I've created a docker image of a program that has the findspark.init()
function in it. The program runs well on the local machine. When I try to run the image with docker run -p 5000:5000 imgname:latest
, I get the following error:
Traceback (most recent call last):
File "app.py", line 37, in <module>
findspark.init()
File "/usr/local/lib/python3.8/site-packages/findspark.py", line 129, in init
spark_home = find()
File "/usr/local/lib/python3.8/site-packages/findspark.py", line 35, in find
raise ValueError(
ValueError: Couldn't find Spark, make sure SPARK_HOME env is set or Spark is in an expected location (e.g. from homebrew installation).
Can anyone suggest a way around this problem?

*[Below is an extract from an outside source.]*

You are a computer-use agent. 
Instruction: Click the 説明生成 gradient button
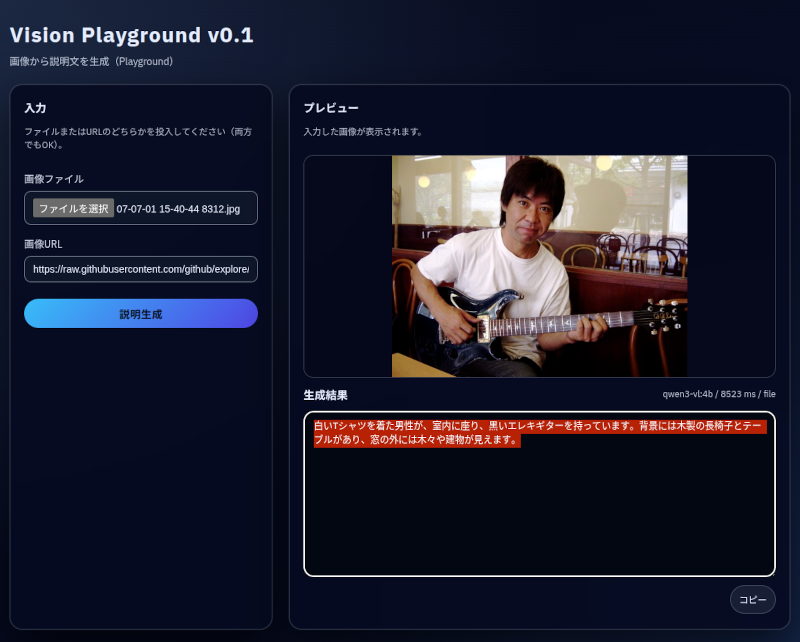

When I try to make the program without the findspark function, I'm getting other errors related to Spark. This is my dockerfile:
#Use python as base image
FROM python:3.8
#Use working dir app
WORKDIR /app
#Copy contents of current dir to /app
ADD . /app
#Install required packages
RUN pip3 install --upgrade pip
RUN pip3 install -r requirements.txt
#Open port 5000
EXPOSE 5000
#Set environment variable
ENV NAME analytic
#Run python program
CMD python app.py
Here is the part of the code where the image is stalling:
### multiple lines of importing libraries and then
# Spark imports
import findspark
findspark.init()
import pyspark
from pyspark.sql import SparkSession
from pyspark.sql.functions import *
from pyspark.sql.types import *
from pyspark.sql import functions as F
The requirements.txt file can be seen on this link.
CodePudding user response:
Spark requires Java even if you're running pyspark, so you need to install java in your image.
In addition, if you're still using findspark
you can specify the SPARK_HOME
directory as well:
RUN apt-get update && apt-get install -y default-jre
ENV SPARK_HOME /usr/local/lib/python3.8/site-packages/pyspark
To summarize, your Dockerfile
should look like:
#Use python as base image
FROM python:3.8
RUN apt-get update && apt-get install -y default-jre
#Use working dir app
WORKDIR /app
#Copy contents of current dir to /app
ADD . /app
#Install required packages
RUN pip3 install --upgrade pip
RUN pip3 install -r requirements.txt
#Open port 5000
EXPOSE 5000
#Set environment variable
ENV NAME analytic
ENV SPARK_HOME /usr/local/lib/python3.8/site-packages/pyspark
#Run python program
CMD python app.py